— PROBLEM —
Whatever pictures appear, omit them, and repeat the data below exactly.

■ ■ ■ ■ ■

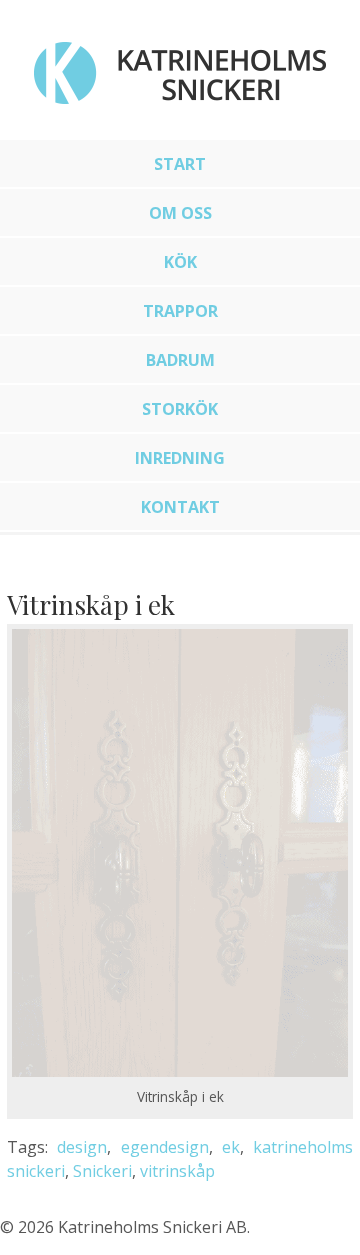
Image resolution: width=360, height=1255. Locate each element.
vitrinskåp (177, 1171)
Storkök (180, 409)
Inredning (180, 458)
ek (231, 1147)
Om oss (180, 213)
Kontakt (180, 507)
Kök (180, 262)
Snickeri (102, 1171)
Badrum (180, 360)
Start (180, 164)
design (82, 1147)
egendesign (165, 1147)
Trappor (180, 311)
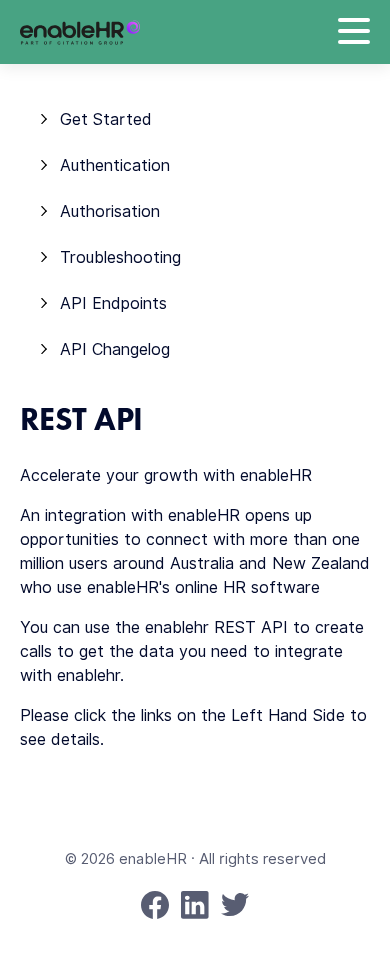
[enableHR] (80, 32)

■ ■ ■ ■ ■

— YOUR SOLUTION —
Image resolution: width=360, height=1255. Locate each element.
vitrinskåp (177, 1171)
Storkök (180, 409)
Inredning (180, 458)
ek (231, 1147)
Om oss (180, 213)
Kontakt (180, 507)
Kök (180, 262)
Snickeri (102, 1171)
Badrum (180, 360)
Start (180, 164)
design (82, 1147)
egendesign (165, 1147)
Trappor (180, 311)
[enableHR] (80, 32)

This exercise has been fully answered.